Moneybox

Romney/Ryan 2012 Means We’ll Ignore the Biggest Issue of Our Time

The man with a plan.

Photo by SAUL LOEB/AFP/GettyImages

Apologies for being late on the scene, but Mitt Romney chose to announce his VP pick on the first day of my vacation in Maine, and I had some travel snafus last night. At any rate, I am not a fan of Paul Ryan, but it’s easy to see why both conservatives and the Obama campaign are fans of this pick. They’re fans for the same reason, because putting Ryan on the ticket tends to cement the idea of the 2012 election as a choice between two competing ideological visions. Romney and Ryan will run on the principle that federal revenue should stay at its long-term historical average, even if that means completely abrogating the federal government’s longstanding commitment to the living standards of the elderly and to playing a certain role in financing of infrastructure and education nationwide. Obama and Biden will run on the principle that we should try to more or less find ways to keep meeting the programmatic commitments the federal government has upheld for the past 50 years.

There’s an ineluctable math built into the current federal budget that is forcing choices onto the table that make everyone think their own plan is moderate and their rivals are wild-eyed radicals. Never overestimate the impact of a vice presidential pick on a presidential campaign, but insofar as choosing Ryan makes a difference, the difference is to further focus attention on this choice.

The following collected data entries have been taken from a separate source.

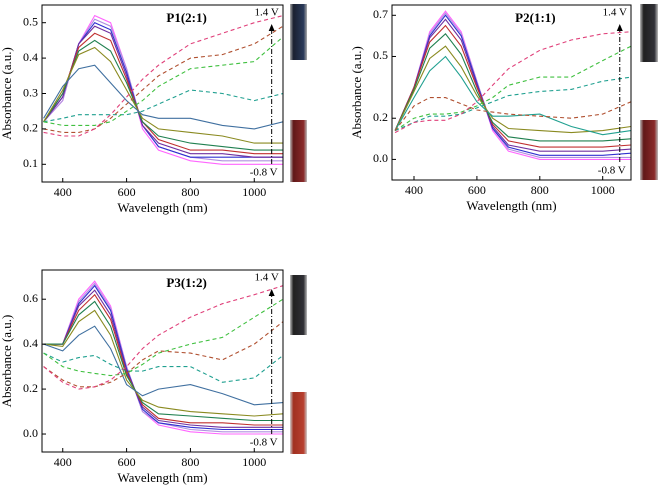 This screenshot has width=661, height=491. What do you see at coordinates (380, 14) in the screenshot?
I see `y-tick-label: 0.7` at bounding box center [380, 14].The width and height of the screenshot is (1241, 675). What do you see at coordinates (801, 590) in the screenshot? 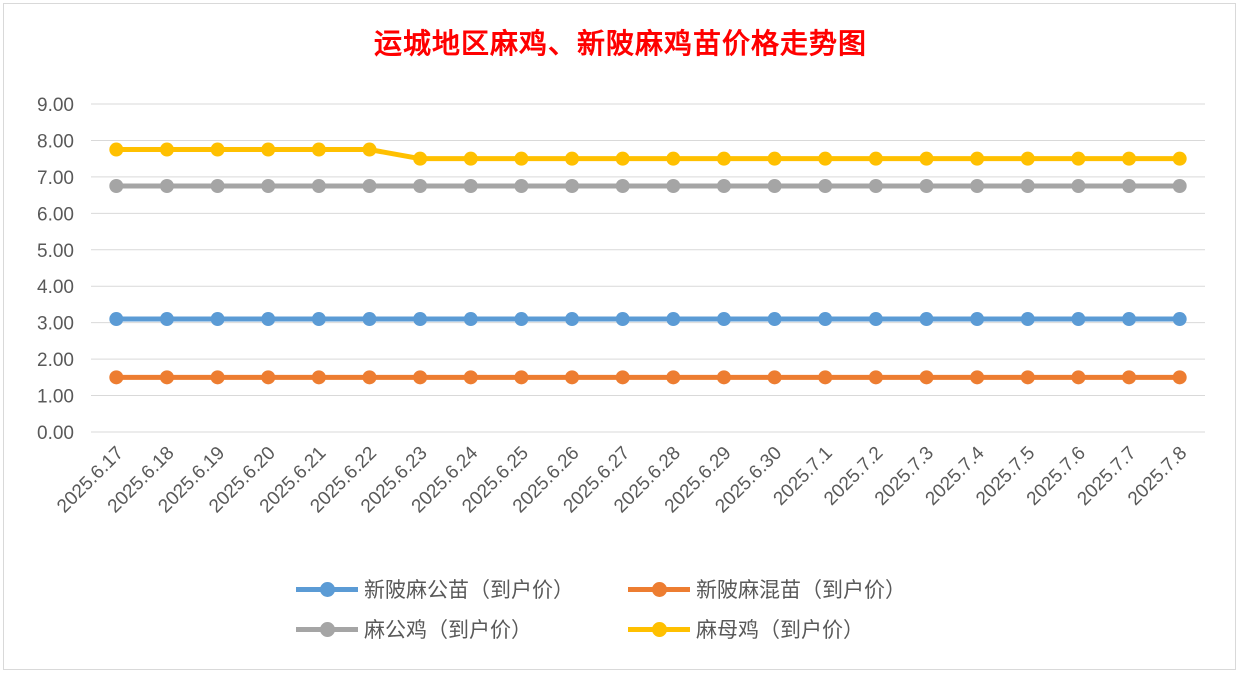
I see `legend-label: 新陂麻混苗（到户价）` at bounding box center [801, 590].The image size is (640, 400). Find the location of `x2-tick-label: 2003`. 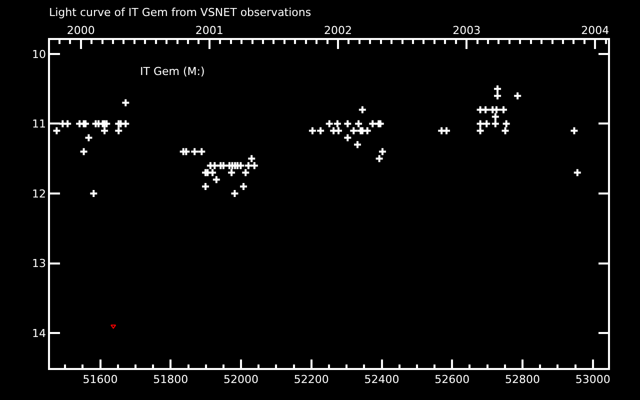

x2-tick-label: 2003 is located at coordinates (466, 30).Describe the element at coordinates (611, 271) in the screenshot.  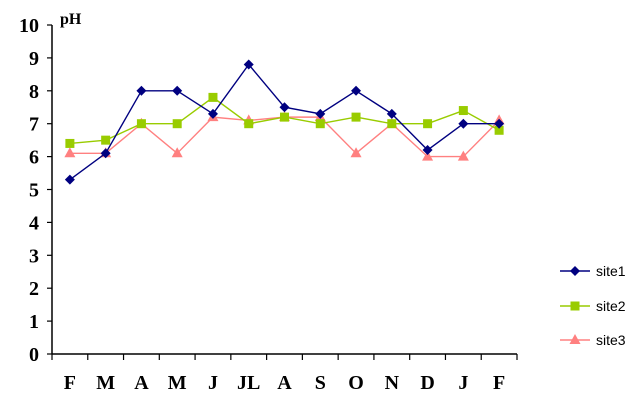
I see `legend-label: site1` at that location.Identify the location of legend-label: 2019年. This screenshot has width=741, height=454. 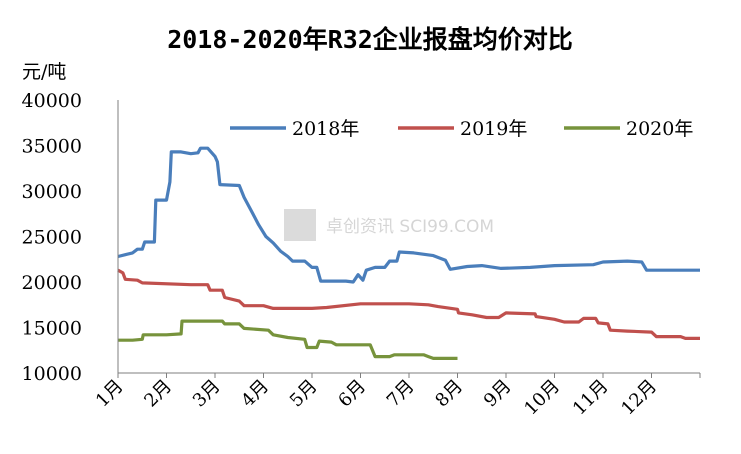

But attention is to an extent a zero-sum game. And focusing attention on the big-picture disagreement between Democrats and Republicans about long-term fiscal policy means we won’t be focusing attention on what ought to be the most pressing economic policy issue of our time—mass unemployment and the tragic waste of human and economic potential it represents. To be sure, politicians will still talk about this. But obviously Obama would prefer at this point to talk about long-term vision and the contrast between his “balanced approach” and the GOP’s cut-cut-cut approach. With Ryan on the ticket, he more and more gets his way. Which means conservatives also get their way. Romney doesn’t just run as “Mr Fix-It” who’ll clean up the mess, he’s running as an ideological candidate with a major vision for changing the country. But that means the terrible economic performance since 2009 and the large jobs deficit built up during that period are going to receed further into the rearview mirror. Romney is essentially conceding that the past 18 months of 150,000 jobs per month are good enough to get Obama re-elected, and he needs to wage a campaign about something bigger.

Which means that, a bit weirdly, the issue that ought to dominate the campaign is going to fade into obscurity.